Researchers in the Cooperative Research Centre for Contamination Assessment and Remediation of the Environment (CRC CARE), based in South Australia, are developing a solution to one of the most urgent problems faced by modern society worldwide.
Leaky tips are a worldwide problem as human populations swell, especially in newly industrialising countries where there are few controls over tip design or contents. For the sake of society's health, practical low cost solutions are urgently needed.
"The contamination depends on what was in the garbage placed in the tip. It usually contains old industrial and household chemicals, solvents and oils, antibiotics and endocrine disruptors, medical drugs, personal care products, biological pollutants and heavy metals," explains CRC CARE project leader Professor 'Vigi' Vigneswaran of the University of Technology Sydney.
The solution to this little-noticed assault on society's good health is the 'permeable reactive barrier,' an underground wall that filters and cleanses the toxic flow before it can enter the aquifers which are used by communities for drinking, domestic, stock or industrial water.
While modern tips are designed to prevent the flow of toxic leachate from reaching groundwater, older tips were not, and many are still quietly and insidiously feeding the pollution from decades ago back into the community of today.
According to Professor Ravi Naidu, Managing Director of CRC CARE, Vigi's barrier can be buried twenty metres or more into the ground and be up to two metres thick.
'It's is a sophisticated sandwich of materials which adsorb, break down or otherwise render harmless the contaminants in the leaching tip water,' Professor Naidu explains
Traditionally permeable reactive barriers have consisted of iron particles or slag which helped remediate the contaminated leachate. Prof. Vigi's design tailors the barrier precisely to the particular pollutants in the leachate and subjects them to a series of processes which ensure they are destroyed or rendered harmless.

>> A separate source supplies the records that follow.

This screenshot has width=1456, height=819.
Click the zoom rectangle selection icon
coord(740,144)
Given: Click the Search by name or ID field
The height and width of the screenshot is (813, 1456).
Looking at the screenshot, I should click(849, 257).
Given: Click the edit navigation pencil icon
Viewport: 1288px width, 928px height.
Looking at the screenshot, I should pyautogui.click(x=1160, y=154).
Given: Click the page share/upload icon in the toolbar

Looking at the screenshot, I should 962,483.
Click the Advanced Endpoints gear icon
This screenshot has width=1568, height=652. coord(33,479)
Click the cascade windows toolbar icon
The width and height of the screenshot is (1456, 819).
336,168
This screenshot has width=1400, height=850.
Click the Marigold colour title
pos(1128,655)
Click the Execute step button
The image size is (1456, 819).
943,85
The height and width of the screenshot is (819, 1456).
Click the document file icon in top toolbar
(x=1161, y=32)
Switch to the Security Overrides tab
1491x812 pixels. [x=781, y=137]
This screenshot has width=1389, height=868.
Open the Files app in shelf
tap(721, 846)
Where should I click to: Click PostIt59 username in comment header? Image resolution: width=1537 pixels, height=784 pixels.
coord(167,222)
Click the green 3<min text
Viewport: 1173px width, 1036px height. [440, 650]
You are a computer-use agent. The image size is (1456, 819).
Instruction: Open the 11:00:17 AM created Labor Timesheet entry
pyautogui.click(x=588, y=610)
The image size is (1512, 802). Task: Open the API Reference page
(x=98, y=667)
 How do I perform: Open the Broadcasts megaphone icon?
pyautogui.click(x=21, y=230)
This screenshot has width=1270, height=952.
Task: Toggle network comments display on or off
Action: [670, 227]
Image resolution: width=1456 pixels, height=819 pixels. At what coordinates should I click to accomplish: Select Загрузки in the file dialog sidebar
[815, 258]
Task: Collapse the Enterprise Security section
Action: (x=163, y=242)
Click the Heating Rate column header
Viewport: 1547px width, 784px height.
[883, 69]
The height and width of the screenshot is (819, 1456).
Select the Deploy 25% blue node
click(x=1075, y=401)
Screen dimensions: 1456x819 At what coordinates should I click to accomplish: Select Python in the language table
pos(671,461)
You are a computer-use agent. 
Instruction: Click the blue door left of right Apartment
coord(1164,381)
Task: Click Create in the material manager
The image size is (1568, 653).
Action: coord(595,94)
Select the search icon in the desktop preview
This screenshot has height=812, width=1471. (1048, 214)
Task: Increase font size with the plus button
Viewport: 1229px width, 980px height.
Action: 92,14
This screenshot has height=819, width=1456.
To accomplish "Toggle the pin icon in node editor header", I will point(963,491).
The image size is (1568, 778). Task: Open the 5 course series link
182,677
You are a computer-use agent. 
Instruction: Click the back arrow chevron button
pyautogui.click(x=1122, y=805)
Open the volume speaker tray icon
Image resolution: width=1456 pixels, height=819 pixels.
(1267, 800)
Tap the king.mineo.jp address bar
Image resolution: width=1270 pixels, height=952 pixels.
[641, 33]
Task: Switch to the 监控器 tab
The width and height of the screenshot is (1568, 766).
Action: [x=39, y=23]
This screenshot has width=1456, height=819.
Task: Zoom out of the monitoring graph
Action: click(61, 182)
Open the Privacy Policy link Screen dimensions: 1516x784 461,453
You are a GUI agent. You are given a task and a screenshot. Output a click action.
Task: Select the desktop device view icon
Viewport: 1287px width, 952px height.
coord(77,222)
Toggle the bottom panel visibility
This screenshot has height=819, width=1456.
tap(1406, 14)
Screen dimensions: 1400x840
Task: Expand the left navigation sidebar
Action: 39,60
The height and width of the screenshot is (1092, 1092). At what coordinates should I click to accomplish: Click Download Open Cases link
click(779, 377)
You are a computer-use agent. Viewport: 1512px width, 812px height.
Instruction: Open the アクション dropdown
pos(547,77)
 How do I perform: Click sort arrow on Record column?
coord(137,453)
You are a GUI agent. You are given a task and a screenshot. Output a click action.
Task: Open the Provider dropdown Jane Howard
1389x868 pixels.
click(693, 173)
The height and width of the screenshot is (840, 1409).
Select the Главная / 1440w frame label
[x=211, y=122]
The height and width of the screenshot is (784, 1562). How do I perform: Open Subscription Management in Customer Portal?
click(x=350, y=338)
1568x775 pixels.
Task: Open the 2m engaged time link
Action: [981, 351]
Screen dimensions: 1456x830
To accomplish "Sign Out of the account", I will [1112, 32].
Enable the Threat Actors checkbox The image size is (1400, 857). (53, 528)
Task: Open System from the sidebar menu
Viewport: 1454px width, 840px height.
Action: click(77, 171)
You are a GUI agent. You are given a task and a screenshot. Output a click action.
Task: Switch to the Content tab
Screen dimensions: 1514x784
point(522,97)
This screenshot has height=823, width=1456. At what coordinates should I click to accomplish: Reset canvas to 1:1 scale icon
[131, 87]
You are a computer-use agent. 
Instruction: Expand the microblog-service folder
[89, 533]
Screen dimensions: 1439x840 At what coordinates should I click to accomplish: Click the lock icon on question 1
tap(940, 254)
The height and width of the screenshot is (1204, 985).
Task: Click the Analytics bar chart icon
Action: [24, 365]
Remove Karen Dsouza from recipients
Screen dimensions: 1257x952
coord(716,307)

"For example first we use biosorption to remove and neutralise biodegradable hydrocarbon compounds. This uses a material on which biofilm forms - and these do the job of breaking down the pollutants," Prof. Vigi explains.
The second layer deals with much tougher pollutants - organic compounds that either do not degrade or only do so very slowly. These are known as POPs (persistent organic pollutants). The second layer of the barrier subjects these to fierce oxygen free radicals which break down the poisons into harmless by-products such as water, CO2 and nitrogen.
The third layer is designed to deal with toxic heavy metals such as arsenic or the lead and mercury left by the millions of discarded batteries and other poisonous metals from old consumer electronics. These metals are scavenged out of the leachate by an adsorption layer consisting of activated carbon, wood waste or a special clay which either locks them up or oxidises them into less harmful compounds which can be removed by biosorption.
Depending on the type of contaminants in the leachate, these layers may be arranged in different sequences to obtain the best performance.
"Garbage tips can leak for decades, even centuries and contaminate water supplies kilometres downstream. As our cities expand, tips which once lay beyond the edge of a city are swallowed up by it, and their contaminants begin to travel under the soil where people live and children play," Prof. Vigi explains. "This is a particular issue in communities which use groundwater for drinking water or growing vegetables."
He says the laboratory work carried out into ways of dealing with the problem shows strong promise that these relatively low-cost barriers can be designed to keep toxic leachate out of groundwater in the longer term.